> [Records to process]
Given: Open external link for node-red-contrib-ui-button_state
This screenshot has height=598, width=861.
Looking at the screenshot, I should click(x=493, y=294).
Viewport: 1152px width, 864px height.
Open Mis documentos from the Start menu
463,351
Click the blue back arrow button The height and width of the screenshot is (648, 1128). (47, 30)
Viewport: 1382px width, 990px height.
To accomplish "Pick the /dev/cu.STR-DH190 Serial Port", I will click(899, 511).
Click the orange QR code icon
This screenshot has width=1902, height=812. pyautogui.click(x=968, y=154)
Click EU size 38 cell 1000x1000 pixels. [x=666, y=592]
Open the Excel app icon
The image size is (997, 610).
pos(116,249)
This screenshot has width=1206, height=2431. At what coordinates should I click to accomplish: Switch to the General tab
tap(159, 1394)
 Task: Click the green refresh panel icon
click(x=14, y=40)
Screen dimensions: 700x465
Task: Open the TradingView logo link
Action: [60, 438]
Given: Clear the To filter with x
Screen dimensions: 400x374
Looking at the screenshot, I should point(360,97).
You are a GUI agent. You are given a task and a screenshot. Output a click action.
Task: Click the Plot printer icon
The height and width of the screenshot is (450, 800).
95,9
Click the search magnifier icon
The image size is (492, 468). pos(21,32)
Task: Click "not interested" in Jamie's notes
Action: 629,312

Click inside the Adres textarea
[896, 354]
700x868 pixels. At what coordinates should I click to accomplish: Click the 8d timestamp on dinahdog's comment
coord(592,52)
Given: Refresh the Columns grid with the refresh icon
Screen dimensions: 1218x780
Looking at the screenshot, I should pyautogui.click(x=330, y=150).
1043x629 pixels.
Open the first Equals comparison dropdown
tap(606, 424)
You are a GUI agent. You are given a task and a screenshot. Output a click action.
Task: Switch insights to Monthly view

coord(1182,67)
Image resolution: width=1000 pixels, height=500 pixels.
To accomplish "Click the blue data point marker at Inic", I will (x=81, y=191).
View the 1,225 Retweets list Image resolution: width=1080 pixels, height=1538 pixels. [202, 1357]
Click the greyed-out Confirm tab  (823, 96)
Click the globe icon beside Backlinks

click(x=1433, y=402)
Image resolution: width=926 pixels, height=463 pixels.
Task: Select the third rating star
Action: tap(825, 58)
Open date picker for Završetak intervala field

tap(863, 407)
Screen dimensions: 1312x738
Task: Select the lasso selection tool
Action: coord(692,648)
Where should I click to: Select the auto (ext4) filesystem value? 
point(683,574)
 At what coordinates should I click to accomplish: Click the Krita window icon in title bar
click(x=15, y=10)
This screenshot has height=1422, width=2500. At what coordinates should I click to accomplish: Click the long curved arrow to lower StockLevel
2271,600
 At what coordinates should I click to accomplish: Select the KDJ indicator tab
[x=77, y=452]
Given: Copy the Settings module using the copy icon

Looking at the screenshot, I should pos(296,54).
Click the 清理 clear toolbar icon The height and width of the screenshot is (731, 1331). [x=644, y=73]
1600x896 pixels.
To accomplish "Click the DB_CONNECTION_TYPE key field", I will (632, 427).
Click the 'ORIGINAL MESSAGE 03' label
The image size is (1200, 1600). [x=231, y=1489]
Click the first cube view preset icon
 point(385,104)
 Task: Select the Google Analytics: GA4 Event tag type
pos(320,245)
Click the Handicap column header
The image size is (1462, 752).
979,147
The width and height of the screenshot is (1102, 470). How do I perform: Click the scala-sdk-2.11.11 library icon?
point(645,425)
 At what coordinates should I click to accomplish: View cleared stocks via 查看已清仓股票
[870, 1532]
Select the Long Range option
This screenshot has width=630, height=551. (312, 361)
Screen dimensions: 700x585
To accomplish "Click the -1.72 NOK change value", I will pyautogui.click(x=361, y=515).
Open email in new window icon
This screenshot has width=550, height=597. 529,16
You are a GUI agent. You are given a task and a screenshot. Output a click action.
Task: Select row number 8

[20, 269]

> [How to complete this task] Produce a word-for-word copy of everything above from the line holding "Click the blue back" down to the line holding "Image resolution: width=1000", with both of those lines kept.

> [Response to this task]
Click the blue back arrow button The height and width of the screenshot is (648, 1128). (47, 30)
Viewport: 1382px width, 990px height.
To accomplish "Pick the /dev/cu.STR-DH190 Serial Port", I will click(899, 511).
Click the orange QR code icon
This screenshot has width=1902, height=812. pyautogui.click(x=968, y=154)
Click EU size 38 cell 1000x1000 pixels. [x=666, y=592]
Open the Excel app icon
The image size is (997, 610).
pos(116,249)
This screenshot has width=1206, height=2431. At what coordinates should I click to accomplish: Switch to the General tab
tap(159, 1394)
 Task: Click the green refresh panel icon
click(x=14, y=40)
Screen dimensions: 700x465
Task: Open the TradingView logo link
Action: [60, 438]
Given: Clear the To filter with x
Screen dimensions: 400x374
Looking at the screenshot, I should point(360,97).
You are a GUI agent. You are given a task and a screenshot. Output a click action.
Task: Click the Plot printer icon
The height and width of the screenshot is (450, 800).
95,9
Click the search magnifier icon
The image size is (492, 468). pos(21,32)
Task: Click "not interested" in Jamie's notes
Action: 629,312

Click inside the Adres textarea
[896, 354]
700x868 pixels. At what coordinates should I click to accomplish: Click the 8d timestamp on dinahdog's comment
coord(592,52)
Given: Refresh the Columns grid with the refresh icon
Screen dimensions: 1218x780
Looking at the screenshot, I should pyautogui.click(x=330, y=150).
1043x629 pixels.
Open the first Equals comparison dropdown
tap(606, 424)
You are a GUI agent. You are given a task and a screenshot. Output a click action.
Task: Switch insights to Monthly view

coord(1182,67)
Image resolution: width=1000 pixels, height=500 pixels.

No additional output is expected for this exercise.